EDMONTON – Alberta’s auditor general says the province needs a new framework for measuring and reporting the performance of its health-care system.
Doug Wylie, in a new report Thursday, says the recommendation comes after his office found numerous inconsistencies with health-care reporting in recent years, including Premier Danielle Smith’s 2022 health-care action plan.
Public reporting was a major commitment in Smith’s pledge to fix the health system, but Wylie’s report says the reports that stemmed from that pledge were inconsistent and didn’t always follow up on promised metrics.
Smith had announced the endeavour shortly after taking office, and it came just as she fired the board of the provincial health authority, Alberta Health Services, and replaced it with a lone administrator.
Wylie’s report says almost half of the reporting measures that were promised, including utilization of operating rooms or how long it takes for paramedics to off-load patients at emergency departments, were never fulfilled.
The latter metric, according to Wylie’s report, was committed to before it was confirmed that the data even existed or that methods were available to track it.
Public reporting on the plan’s achievements also lacked definitions of measures, explanations on how numbers were calculated or where the data was coming from.
Another issue identified by Wylie related to Smith’s plan was instances of data being cherry-picked to make the system appear more efficient.
An example included in Thursday’s report was related to ambulance response times. In April of 2023, response times were shown to have improved. In rural areas, wait times had shortened to just under 40 minutes from an average of 60 minutes.
“We traced the … numbers to a single week in mid-April, when the wait times for remote (emergency services) temporarily dipped to 39.6 minutes from a consistent weekly average of around 63 minutes,” the report says.
Wylie said in an interview Thursday that he doesn’t think politics are to blame, rather he attributed the shortcomings to a failure to use best practices. “We just found that lacking in this health-care action plan,” he said.
Not all of the reporting issues Wylie’s office identified were related to the premier’s plan, as his audit covered entire the 2022-23 fiscal year for Alberta Health Services.
Wylie’s report found AHS failed to meet provincially required reporting laws by not publishing a business plan in 2023, and the following year’s business plan was only published when the year was coming to close.
Wylie said inconsistent reporting at AHS should also be attributed to widespread turnover at the agency’s board and executive level. AHS reporting guidelines were determined to be either outdated or nonexistent. That’s why, Wylie said, he’s recommending government create a new authoritative framework to guide public reporting.
He added it should be considered a major priority considering the government’s ongoing overhaul of the provincial health system.
Primary Health Services Minister Adriana LaGrange’s office said Thursday that it was disappointed AHS fell short on reporting.

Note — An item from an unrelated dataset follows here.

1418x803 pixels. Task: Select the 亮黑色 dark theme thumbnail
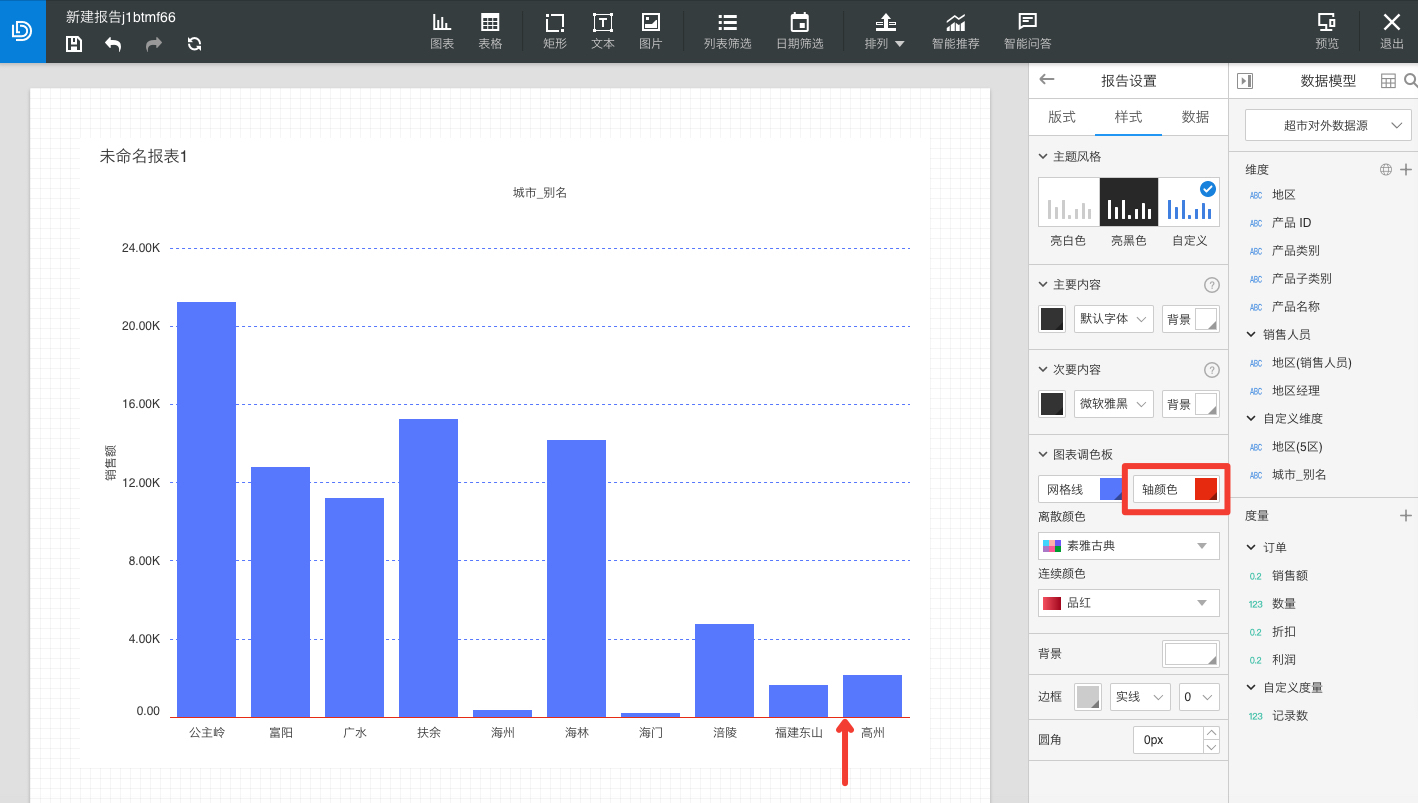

“This is one of the reasons why we refocused the health-care system and made AHS into a service provider under Acute Care Alberta,” it said in a statement.
A spokesperson for Acute Care Alberta said it had accepted the recommendations and will be developing new policies and procedures to address the issues Wylie identified.
“This will include clear articulation of roles and accountabilities, better documentation, stronger verification and validation of processes, and required sign off of leadership on all publicly released performance reports.”
It also said the ministry plans to develop a new reporting framework, which it expects will improve “consistency, transparency and legal compliance.”
Wylie’s report comes one day after the premier announced the next steps in her government’s health-care reform: an action plan for freeing up hospital beds by moving patients who don’t need hospital-level care into settings designed for longer-term stays.
Data issues were something she told reporters was a major hurdle the government had recently tackled.
“You can’t fix what you can’t measure,” she said.